The glass transition of a liquid to a solid-like state may occur with either cooling or compression. The transition comprises a smooth increase in the viscosity of a material by as much as 17 orders of magnitude without any pronounced change in material structure. The consequence of this dramatic increase is a glass exhibiting solid-like mechanical properties on the timescale of practical observation. This transition is in contrast to the freezing or crystallization transition, which is a first-order phase transition in the Ehrenfest classification and involves discontinuities in thermodynamic and dynamic properties such as volume, energy, and viscosity. In many materials that normally undergo a freezing transition, rapid cooling will avoid this phase transition and instead result in a glass transition at some lower temperature. Other materials, such as many polymers, lack a well defined crystalline state and easily form glasses, even upon very slow cooling or compression.
Below the transition temperature range, the glassy structure does not relax in accordance with the cooling rate used. The expansion coefficient for the glassy state is roughly equivalent to that of the crystalline solid. If slower cooling rates are used, the increased time for structural relaxation (or intermolecular rearrangement) to occur may result in a higher density glass product. Similarly, by annealing (and thus allowing for slow structural relaxation) the glass structure in time approaches an equilibrium density corresponding to the supercooled liquid at this same temperature. Tg is located at the intersection between the cooling curve (volume versus temperature) for the glassy state and the supercooled liquid.
The configuration of the glass in this temperature range changes slowly with time towards the equilibrium structure. The principle of the minimization of the Gibbs free energy provides the thermodynamic driving force necessary for the eventual change. It should be noted here that at somewhat higher temperatures than Tg, the structure corresponding to equilibrium at any temperature is achieved quite rapidly. In contrast, at considerably lower temperatures, the configuration of the glass remains sensibly stable over increasingly extended periods of time.

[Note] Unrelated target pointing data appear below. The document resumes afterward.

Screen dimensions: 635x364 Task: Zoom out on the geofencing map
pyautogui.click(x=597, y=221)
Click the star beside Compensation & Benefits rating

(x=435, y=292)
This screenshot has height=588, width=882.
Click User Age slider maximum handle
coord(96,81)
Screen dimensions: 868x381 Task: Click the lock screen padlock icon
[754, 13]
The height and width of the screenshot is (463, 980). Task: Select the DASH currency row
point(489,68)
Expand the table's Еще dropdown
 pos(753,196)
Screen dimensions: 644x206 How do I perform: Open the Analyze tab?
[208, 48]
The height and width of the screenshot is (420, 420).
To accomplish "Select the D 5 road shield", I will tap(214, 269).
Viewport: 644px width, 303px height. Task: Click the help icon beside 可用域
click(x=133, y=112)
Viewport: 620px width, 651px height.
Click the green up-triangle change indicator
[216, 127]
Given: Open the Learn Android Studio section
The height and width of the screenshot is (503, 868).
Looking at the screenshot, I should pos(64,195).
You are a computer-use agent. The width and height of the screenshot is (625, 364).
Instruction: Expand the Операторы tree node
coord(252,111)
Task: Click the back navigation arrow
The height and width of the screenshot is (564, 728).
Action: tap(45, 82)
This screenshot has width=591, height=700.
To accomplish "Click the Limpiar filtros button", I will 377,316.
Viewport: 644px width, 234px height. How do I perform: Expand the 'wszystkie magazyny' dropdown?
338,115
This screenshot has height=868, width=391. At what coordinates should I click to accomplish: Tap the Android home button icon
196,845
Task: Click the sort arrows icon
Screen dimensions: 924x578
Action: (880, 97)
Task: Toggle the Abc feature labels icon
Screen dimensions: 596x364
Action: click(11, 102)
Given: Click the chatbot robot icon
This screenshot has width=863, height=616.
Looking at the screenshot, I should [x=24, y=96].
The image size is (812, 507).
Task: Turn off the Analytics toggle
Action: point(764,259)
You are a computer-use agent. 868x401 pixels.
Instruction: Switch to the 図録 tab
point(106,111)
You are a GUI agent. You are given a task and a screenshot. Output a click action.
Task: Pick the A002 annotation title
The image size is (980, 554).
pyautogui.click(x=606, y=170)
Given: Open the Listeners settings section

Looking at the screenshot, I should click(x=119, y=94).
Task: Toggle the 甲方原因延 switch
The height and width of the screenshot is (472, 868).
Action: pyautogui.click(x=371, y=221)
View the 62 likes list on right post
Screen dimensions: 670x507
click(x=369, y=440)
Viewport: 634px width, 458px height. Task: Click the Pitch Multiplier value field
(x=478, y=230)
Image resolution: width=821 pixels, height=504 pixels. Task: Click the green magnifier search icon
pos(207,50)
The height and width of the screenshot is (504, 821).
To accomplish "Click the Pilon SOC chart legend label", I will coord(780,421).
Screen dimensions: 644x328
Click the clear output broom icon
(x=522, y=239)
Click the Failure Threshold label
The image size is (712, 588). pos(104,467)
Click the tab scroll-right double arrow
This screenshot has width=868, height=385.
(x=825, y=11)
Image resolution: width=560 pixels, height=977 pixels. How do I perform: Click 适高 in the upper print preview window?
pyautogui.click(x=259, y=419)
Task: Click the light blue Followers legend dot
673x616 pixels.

Thus, the liquid-glass transition is not a transition between states of thermodynamic equilibrium. It is widely believed that the true equilibrium state is always crystalline. Glass is believed to exist in a kinetically locked state, and its entropy, density, and so on, depend on the thermal history. Therefore, the glass transition is primarily a dynamic phenomenon. Time and temperature are interchangeable quantities (to some extent) when dealing with glasses, a fact often expressed in the time–temperature superposition principle. On cooling a liquid, internal degrees of freedom successively fall out of equilibrium. However, there is a longstanding debate whether there is an underlying second-order phase transition in the hypothetical limit of infinitely long relaxation times.